If speculative reports are accurate, Jill Abramson, the fired New York Times executive editor, may want to join Seattle’s “No Wage Gap” campaign.
Abramson was dismissed abruptly Wednesday, even though she’d only been on the job since 2011, and reports suggest she might not have gotten the same pay as her male predecessors.
Inquiring minds ask: What led to Abramson’s firing? The New York Times publisher Arthur O. Sulzberger Jr. told the hastily gathered staff meeting that it was because of “an issue with management in the newsroom.” Sources close to the publisher talked about mounting tensions between the editor and the publisher and said Abrahamson was “polarizing and mercurial.”
The latter two charges sound familiar to those of us who grew up in Northwest newsrooms. Having served under maybe a dozen top editors at The Seattle Times and Seattle Post-Intelligencer, I can scarcely remember one editor who wasn’t eventually accused of being mercurial, if not partisan, arbitrary and out-of-touch.
Polarizing and mercurial are textbook definitions of an editor. Few editors here were much loved beyond their first few days. The new editor (would-be savior) would arrive to rescue the paper from financial disaster and also from the evil, puppy-kicking machinations of the old editor. In the beginning, as at The New York Times on Wednesday, there would be the customary standing ovation for the new editor. Staff would know that things would be better under the new guy — hardly ever, in my day, would it be a gal.
And therein lies the premise of a piece by media reporter Ken Auletta in the New Yorker. Auletta, who has covered Abramson’s career (he wrote a profile of her in the New Yorker in 2011), says he was told that Abramson discovered that her pay and her pension benefits as both executive editor and even before that, as managing editor, were “considerably” less than the pay and pension benefits of Bill Keller, the male editor whom she replaced in both jobs.
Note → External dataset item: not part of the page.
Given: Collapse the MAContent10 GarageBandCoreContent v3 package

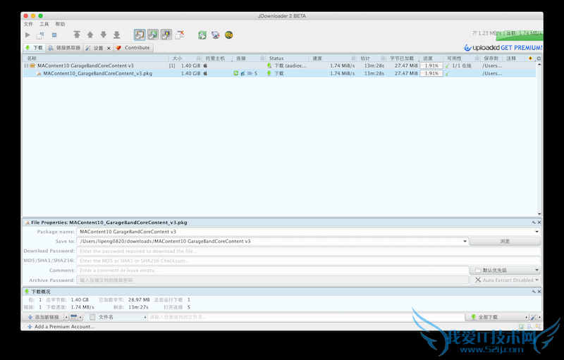Looking at the screenshot, I should pyautogui.click(x=26, y=66).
Sources told Auletta that Abramson had confronted top brass about the differential, leading to management’s alleged narrative that she was “pushy.” Sounds like an echo of the gender excuses heard by woman journalists over the years. Certainly it was true in the Northwest; probably equally so in the Northeast.
Gender gaps in news coverage — kind of like other ills such as smoking and occasional self-medication — were common. Pay, too, was very much a consideration. Although Seattle papers were unionized in the late 1930s, meaning that reporters — male and female — received generally comparable pay, depending on length of service, there was discretionary pay for columnists and editors (almost exclusively an old boys’ club unless you were supervising the old women’s page).
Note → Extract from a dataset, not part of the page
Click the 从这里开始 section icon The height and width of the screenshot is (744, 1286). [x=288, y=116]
There apparently were other issues in the Abramson story. She had hired a number of women editors at the New York Times, including the paper’s first woman public editor. She’d also attempted to hire The Guardian’s Janine Gibson, planning apparently to install her alongside her then-managing editor Dean Baquet, who had originally been passed over when Abramson was promoted and who, not surprisingly, has since been appointed her successor.
Coincidentally, Wednesday’s news also covered the dismissal of the woman editor at Le Monde, Natalie Nougayrède. It seems this week has been declared “fire a female editor week”.
Journalism has ever been a difficult profession for women. Women journalists could all tell stories about basic indignities. There were times when women reporters were told that they couldn’t cover City Hall, the state Legislature or Congress because they couldn’t follow the mostly male officials into the men’s room. Even today at The New York Times, arguably the nation’s premier newspaper, the bylines are 69 percent male.
The firing of Jill Abramson may not stop traffic in Seattle, but it should. It matters that a paper of record discarded its woman editor over “brusque” and demanding behavior, for which male editors would receive awards, if not bonuses. The news we depend on in a democracy is too important to allow it to remain a male-only sinecure.
In Seattle we have been addressing the nation’s largest metropolitan gender gap (women get 73 cents on the dollar). We’ve been working on repairing that gap at City Hall, where it’s narrower — 90 cents on the dollar — but still not optimal. Some of us wear “NO wage gap” campaign buttons. Be glad to send one to Jill Abramson, may she wear it when she takes on her next media challenge.